- _Provided data_:
>> Begin

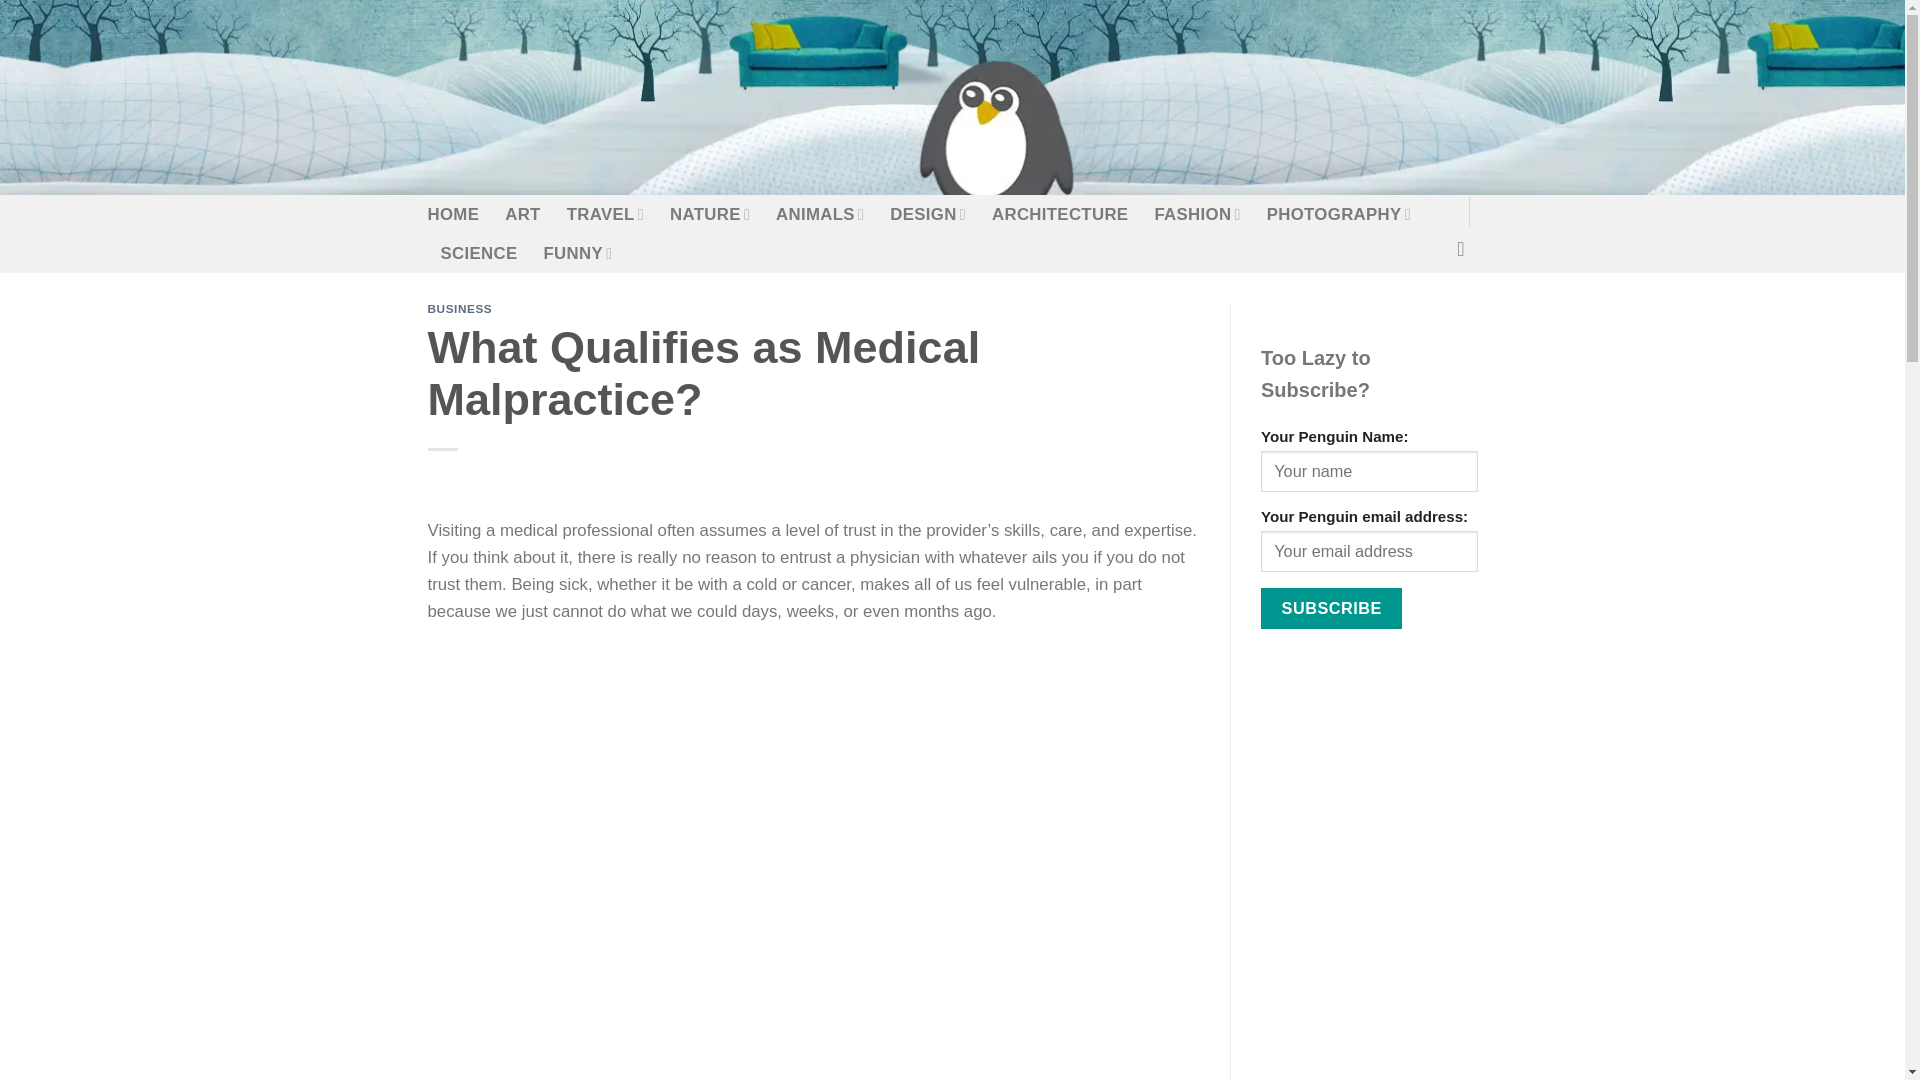 This screenshot has height=1080, width=1920. I want to click on TRAVEL, so click(604, 214).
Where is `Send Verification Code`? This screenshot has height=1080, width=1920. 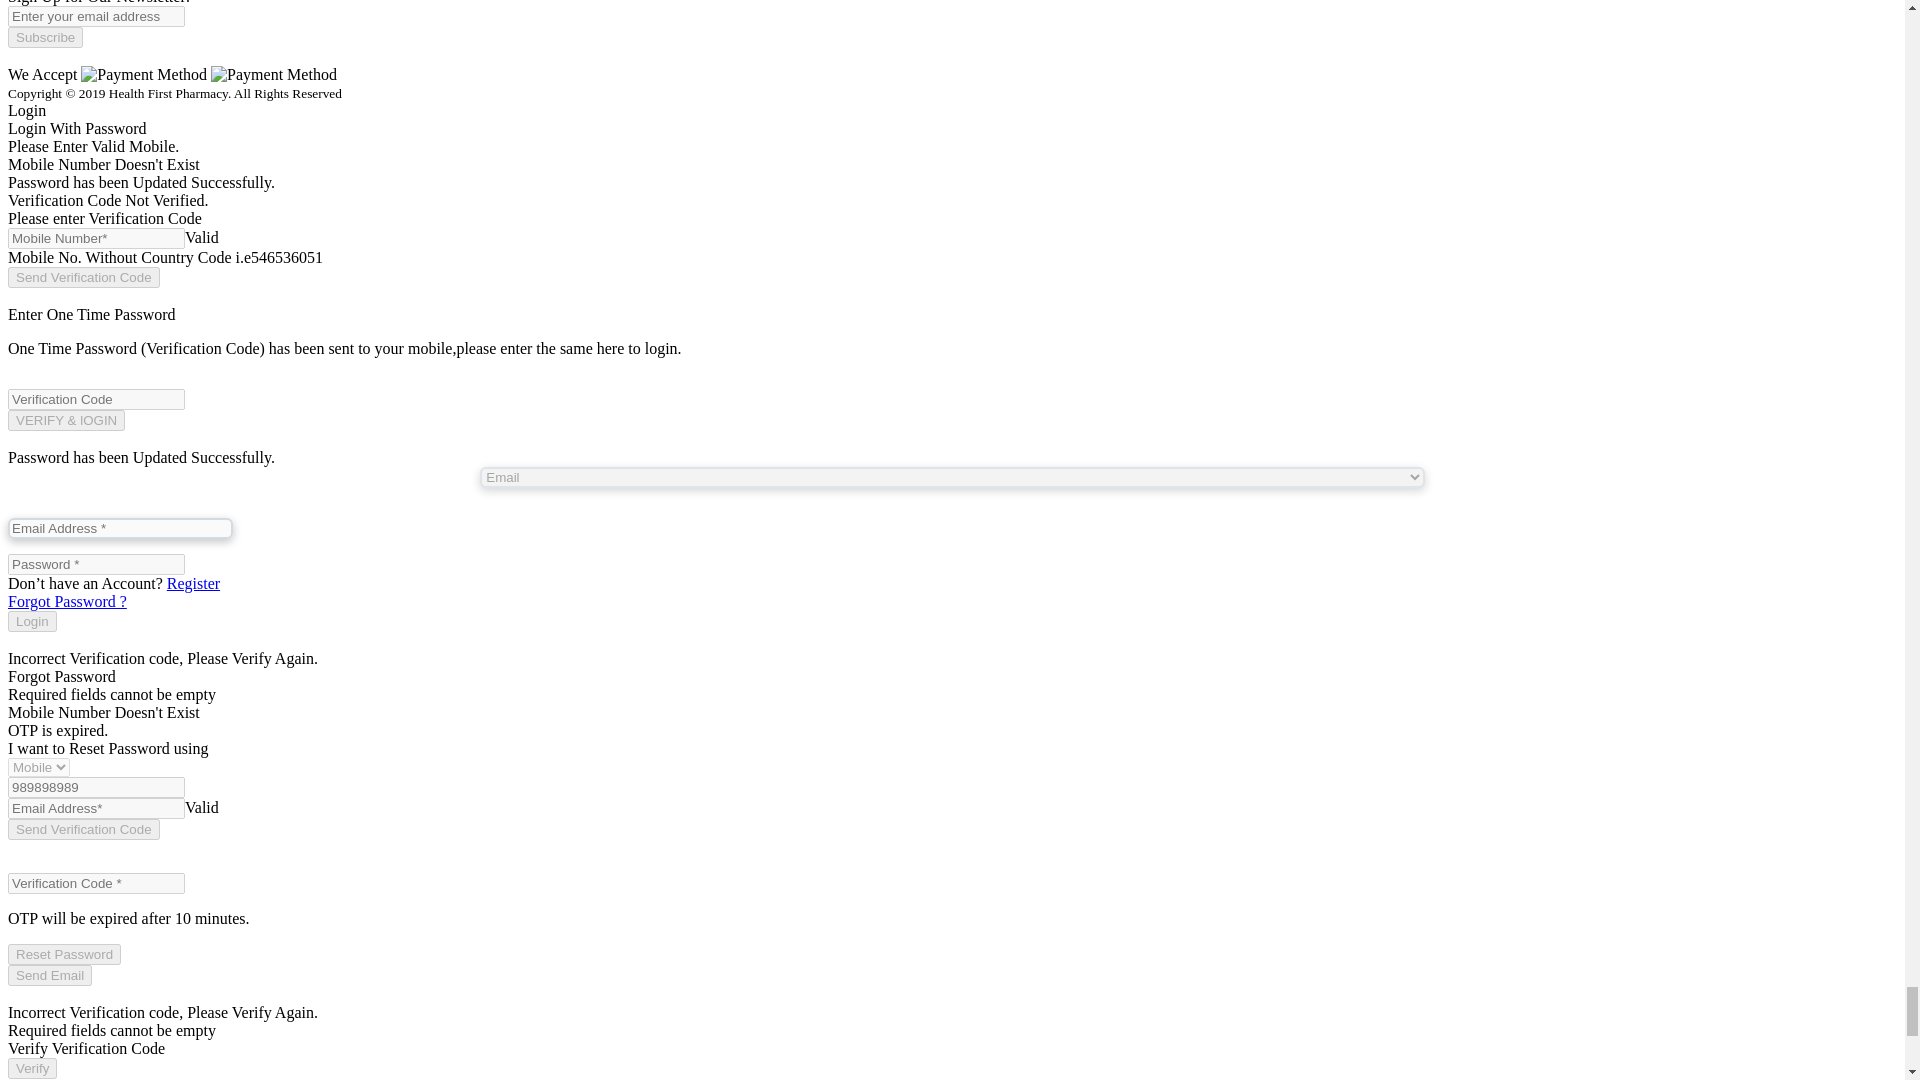
Send Verification Code is located at coordinates (83, 829).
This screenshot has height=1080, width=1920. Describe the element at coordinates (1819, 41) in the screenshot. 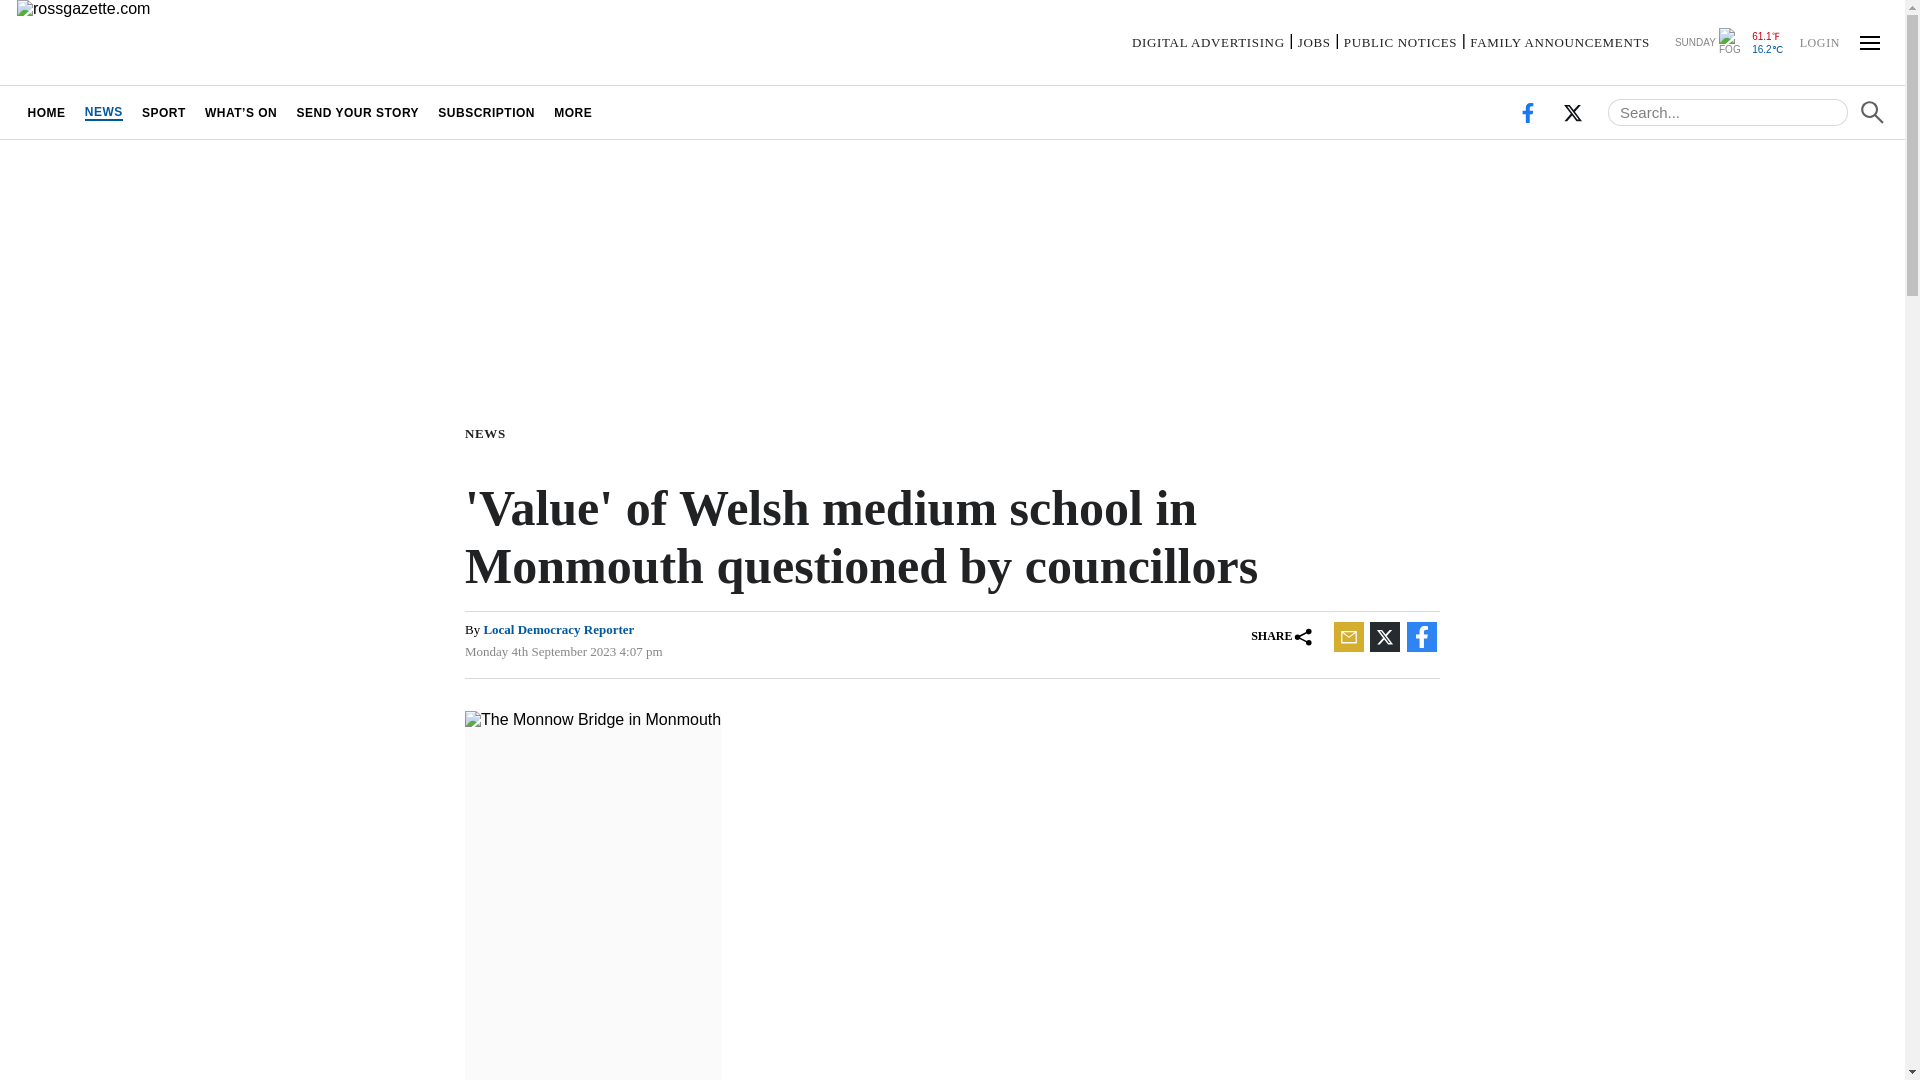

I see `LOGIN` at that location.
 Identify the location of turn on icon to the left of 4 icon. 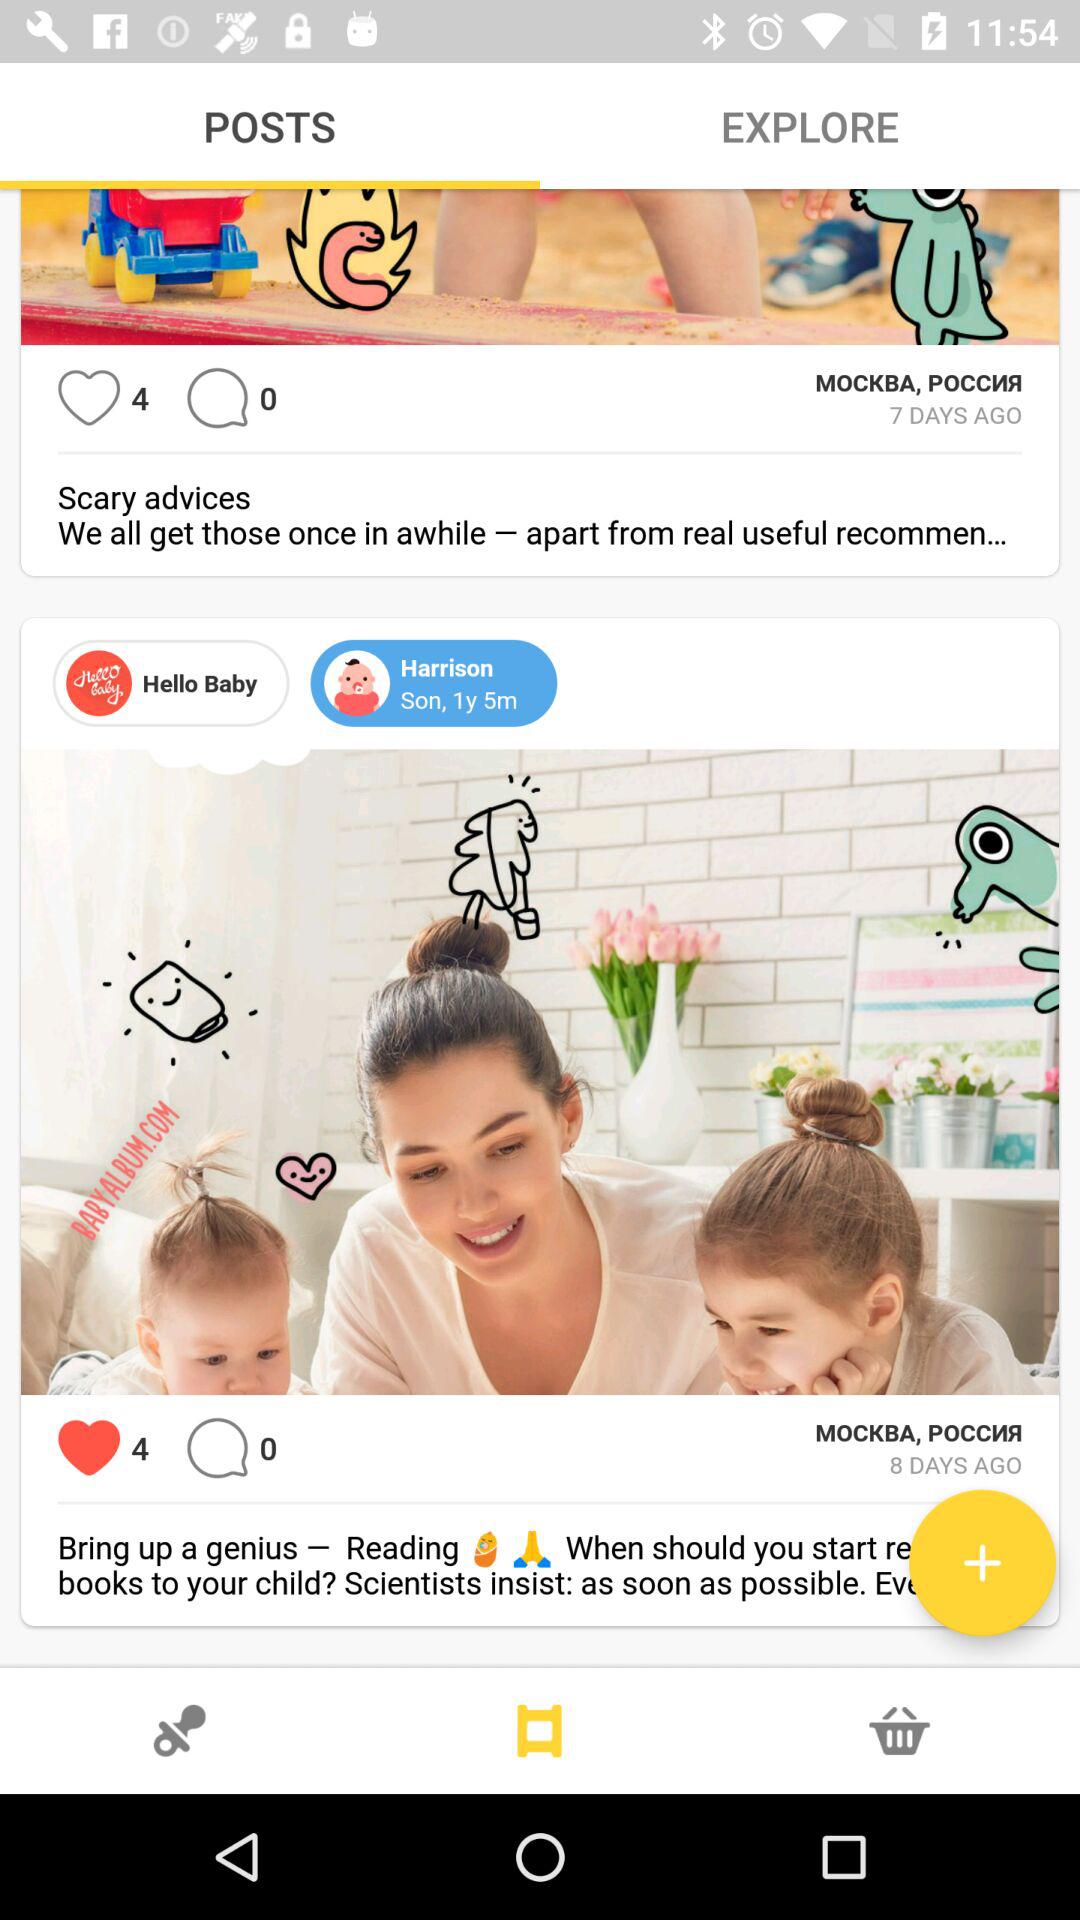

>> End

- _Prompt_:
Repeat all of the records above word for word, leaving out the pictures.

- _Answer to this problem_:
 This screenshot has height=1080, width=1920. I want to click on TRAVEL, so click(604, 214).
Where is `Send Verification Code`? This screenshot has height=1080, width=1920. 
Send Verification Code is located at coordinates (83, 829).
This screenshot has height=1080, width=1920. Describe the element at coordinates (1819, 41) in the screenshot. 

I see `LOGIN` at that location.
 Identify the location of turn on icon to the left of 4 icon. 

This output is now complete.